En lo concerniente a la pretensión de reintegro en virtud de la sustitución patronal entre Inravisión y RTVC, afirmó, que no era procedente, por no haberse demostrado la continuidad en la prestación del servicio por parte de los trabajadores a la nueva entidad, mediante el mismo contrato de trabajo, lo cual es un elemento esencial para la configuración de la mencionada figura; y que por el contrario, se probó, que los cargos de los demandantes fueron suprimidos, y por ende, se extinguieron sus contratos de trabajo.

Respecto a las diferencias salariales y prestacionales, el despido injusto y la indemnización moratoria, sostuvo, que la razón del a quo para negar lo solicitado, fue, la ausencia de prueba documental que permitiera determinar la forma en que Inravisión les liquidó cada una de las prestaciones sociales, lo que hacía imposible establecer cuáles conceptos fueron o no tenidos en cuenta; aspecto que quedó incólume en el escrito de apelación. De otra parte, en cuanto a los incrementos previstos en el art. 56 de la convención colectiva de trabajo, manifestó, que la prueba documental allegada, era insuficiente para determinar si los mismos fueron o no aplicados por la demandada, toda vez que « […] los desprendibles de pago de nómina allegados al expediente, corresponden al año 2004 […] circunstancia que impide conocer el comportamiento de los salarios para los años anteriores, es decir, de 1999 a 2003, aunado a que la demanda (sic) al contestar la demanda señaló que el pago fue realizado en debida forma (fol.884)».

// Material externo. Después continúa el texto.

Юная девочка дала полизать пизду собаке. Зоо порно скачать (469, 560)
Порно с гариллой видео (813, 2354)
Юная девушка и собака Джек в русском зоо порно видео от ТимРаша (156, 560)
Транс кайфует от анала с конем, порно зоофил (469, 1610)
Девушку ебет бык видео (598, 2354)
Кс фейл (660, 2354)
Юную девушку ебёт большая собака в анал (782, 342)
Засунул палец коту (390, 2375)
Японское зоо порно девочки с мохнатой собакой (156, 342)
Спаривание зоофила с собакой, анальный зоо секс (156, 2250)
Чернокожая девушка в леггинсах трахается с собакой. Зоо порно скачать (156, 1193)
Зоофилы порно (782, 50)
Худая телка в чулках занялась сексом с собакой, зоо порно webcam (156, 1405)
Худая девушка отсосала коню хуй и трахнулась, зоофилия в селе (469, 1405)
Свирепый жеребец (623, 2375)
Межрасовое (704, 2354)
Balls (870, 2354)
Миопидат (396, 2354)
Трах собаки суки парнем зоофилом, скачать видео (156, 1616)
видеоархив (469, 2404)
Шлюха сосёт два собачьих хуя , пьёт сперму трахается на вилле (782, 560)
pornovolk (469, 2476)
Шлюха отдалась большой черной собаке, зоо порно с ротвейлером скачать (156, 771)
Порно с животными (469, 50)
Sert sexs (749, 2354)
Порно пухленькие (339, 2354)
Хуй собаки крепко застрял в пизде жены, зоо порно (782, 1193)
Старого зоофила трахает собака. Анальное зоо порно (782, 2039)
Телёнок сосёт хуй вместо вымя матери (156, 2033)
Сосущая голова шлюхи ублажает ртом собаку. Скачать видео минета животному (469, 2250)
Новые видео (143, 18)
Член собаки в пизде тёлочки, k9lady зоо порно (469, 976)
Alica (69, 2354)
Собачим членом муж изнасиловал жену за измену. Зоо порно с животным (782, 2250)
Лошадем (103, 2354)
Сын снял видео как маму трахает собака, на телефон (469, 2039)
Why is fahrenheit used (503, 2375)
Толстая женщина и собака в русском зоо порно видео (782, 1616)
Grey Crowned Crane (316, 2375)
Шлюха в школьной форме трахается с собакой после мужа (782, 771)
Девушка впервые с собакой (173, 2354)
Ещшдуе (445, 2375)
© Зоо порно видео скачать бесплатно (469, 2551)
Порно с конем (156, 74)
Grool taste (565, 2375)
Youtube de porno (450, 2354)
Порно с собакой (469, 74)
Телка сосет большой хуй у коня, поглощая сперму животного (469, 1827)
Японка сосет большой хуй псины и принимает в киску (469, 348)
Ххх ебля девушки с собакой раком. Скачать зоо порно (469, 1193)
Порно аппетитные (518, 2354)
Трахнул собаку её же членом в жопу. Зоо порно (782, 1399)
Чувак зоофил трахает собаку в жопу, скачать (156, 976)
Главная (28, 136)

RECURSO DE CASACIÓN Interpuesto por los demandantes, concedidos por el Tribunal y admitido por la Corte, se procede a resolver. ALCANCE DE LA IMPUGNACIÓN Pretenden los recurrentes, que la Corte case la sentencia recurrida, para que en sede de instancia revoque la de primer grado, y declare: […] la excepción de inconstitucionalidad respecto del despido de los trabajadores por ser violatorio del artículo 77 de la Constitución Política, ordenando de igual manera la reliquidación de los salarios de los trabajadores demandantes, a partir del año 2001, teniendo en cuenta el aumento establecido en el artículo 56 de la última convención suscrita entre INRAVISIÓN y el Sindicato en representación de sus trabajadores, y la cual se encontraba vigente al momento del despido de los trabajadores demandantes.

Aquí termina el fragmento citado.